▶ EXTRACT TO READ
········

As Chase said: Use the power of vectorization. You're comparing two bad solutions here.
To clarify why your apply solution is slower:
Within the for loop, you actually use the vectorized indices of the matrix, meaning there is no conversion of type going on. I'm going a bit rough over it here, but basically the internal calculation kind of ignores the dimensions. They're just kept as an attribute and returned with the vector representing the matrix. To illustrate :
> x <- 1:10
> attr(x,"dim") <- c(5,2)
> y <- matrix(1:10,ncol=2)
> all.equal(x,y)
[1] TRUE
Now, when you use the apply, the matrix is split up internally in 100,000 row vectors, every row vector (i.e. a single number) is put through the function, and in the end the result is combined into an appropriate form. The apply function reckons a vector is best in this case, and thus has to concatenate the results of all rows. This takes time.
Also the sapply function first uses as.vector(unlist(...)) to convert anything to a vector, and in the end tries to simplify the answer into a suitable form. Also this takes time, hence also the sapply might be slower here. Yet, it's not on my machine.
IF apply would be a solution here (and it isn't), you could compare :
> system.time(loop_million <- mash(million))
user system elapsed
0.75 0.00 0.75
> system.time(sapply_million <- matrix(unlist(sapply(million,squish,simplify=F))))
user system elapsed
0.25 0.00 0.25
> system.time(sapply2_million <- matrix(sapply(million,squish)))
user system elapsed
0.34 0.00 0.34
> all.equal(loop_million,sapply_million)
[1] TRUE
> all.equal(loop_million,sapply2_million)
[1] TRUE
You can use lapply or sapply on vectors if you want. However, why not use the appropriate tool for the job, in this case ifelse()?
> ptm <- proc.time()
> ifelse_million <- ifelse(million > 0,1,-1)
> proc.time() - ptm
user system elapsed
0.077 0.007 0.093
> all.equal(ifelse_million, loop_million)
[1] TRUE
And for comparison's sake, here are the two comparable runs using the for loop and sapply:
> ptm <- proc.time()
> apply_million <- sapply(million, squish)
> proc.time() - ptm
user system elapsed
0.469 0.004 0.474
> ptm <- proc.time()
> loop_million <- mash(million)
> proc.time() - ptm
user system elapsed
0.408 0.001 0.417
It is far faster in this case to do index-based replacement than either the ifelse(), the *apply() family, or the loop:
> million <- million2 <- as.matrix(rnorm(100000))

········

▶ RECORDS PROVIDED

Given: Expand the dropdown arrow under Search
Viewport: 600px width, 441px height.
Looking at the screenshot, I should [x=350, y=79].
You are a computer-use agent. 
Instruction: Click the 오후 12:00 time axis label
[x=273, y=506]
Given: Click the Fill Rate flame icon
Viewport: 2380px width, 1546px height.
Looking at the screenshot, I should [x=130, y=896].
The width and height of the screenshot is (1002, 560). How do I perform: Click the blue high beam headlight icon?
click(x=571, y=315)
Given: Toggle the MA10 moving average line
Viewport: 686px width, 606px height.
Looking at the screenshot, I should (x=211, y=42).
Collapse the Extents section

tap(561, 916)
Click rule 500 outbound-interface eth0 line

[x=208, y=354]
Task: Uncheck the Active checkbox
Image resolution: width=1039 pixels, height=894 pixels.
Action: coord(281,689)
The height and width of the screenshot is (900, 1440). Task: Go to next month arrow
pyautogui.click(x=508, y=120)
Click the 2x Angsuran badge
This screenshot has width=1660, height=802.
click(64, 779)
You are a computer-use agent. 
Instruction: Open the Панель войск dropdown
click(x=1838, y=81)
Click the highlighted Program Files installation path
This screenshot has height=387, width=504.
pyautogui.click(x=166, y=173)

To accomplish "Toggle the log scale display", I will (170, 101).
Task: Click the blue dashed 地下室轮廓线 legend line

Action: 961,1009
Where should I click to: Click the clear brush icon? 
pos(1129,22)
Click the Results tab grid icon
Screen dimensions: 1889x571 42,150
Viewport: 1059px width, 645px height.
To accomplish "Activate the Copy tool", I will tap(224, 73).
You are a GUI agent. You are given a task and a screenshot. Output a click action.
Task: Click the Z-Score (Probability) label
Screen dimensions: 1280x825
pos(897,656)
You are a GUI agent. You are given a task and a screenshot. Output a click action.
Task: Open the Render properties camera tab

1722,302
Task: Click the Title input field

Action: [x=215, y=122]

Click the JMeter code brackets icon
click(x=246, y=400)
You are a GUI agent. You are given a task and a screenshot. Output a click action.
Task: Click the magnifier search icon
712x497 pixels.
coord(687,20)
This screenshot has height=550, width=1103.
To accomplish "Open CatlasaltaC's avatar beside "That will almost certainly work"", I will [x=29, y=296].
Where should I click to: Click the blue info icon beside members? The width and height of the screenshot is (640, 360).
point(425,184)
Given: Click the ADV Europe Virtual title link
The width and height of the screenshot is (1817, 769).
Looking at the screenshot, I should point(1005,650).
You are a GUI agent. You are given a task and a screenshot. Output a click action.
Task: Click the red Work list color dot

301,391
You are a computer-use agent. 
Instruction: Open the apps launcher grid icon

········

Extend the R vectorization answer, picking up right after its last line. The records have nothing to do with the R vectorization answer.

> system.time(million3 <- ifelse(million > 0, 1, -1))
user system elapsed
0.046 0.000 0.044
> system.time({million2[(want <- million2 > 0)] <- 1; million2[!want] <- -1})
user system elapsed
0.006 0.000 0.007
> all.equal(million2, million3)
[1] TRUE
It is well worth having all these tools at your finger tips. You can use the one that makes the most sense to you (as you need to understand the code months or years later) and then start to move to more optimised solutions if compute time becomes prohibitive.
Better example for speed advantage of for loop.
for_loop <- function(x){
out <- vector(mode="numeric",length=NROW(x))
for(i in seq(length(out)))
out[i] <- max(x[i,])
return(out)
}
apply_loop <- function(x){
apply(x,1,max)
}
million <- matrix(rnorm(1000000),ncol=10)
> system.time(apply_loop(million))
user system elapsed
0.57 0.00 0.56
> system.time(for_loop(million))
user system elapsed
0.32 0.00 0.33
EDIT
Version suggested by Eduardo.
max_col <- function(x){
x[cbind(seq(NROW(x)),max.col(x))]
}
By row
> system.time(for_loop(million))
user system elapsed
0.99 0.00 1.11
> system.time(apply_loop(million))
user system elapsed
1.40 0.00 1.44
> system.time(max_col(million))
user system elapsed
0.06 0.00 0.06
By column
> system.time(for_loop(t(million)))
user system elapsed
0.05 0.00 0.05
> system.time(apply_loop(t(million)))
user system elapsed
0.07 0.00 0.07
> system.time(max_col(t(million)))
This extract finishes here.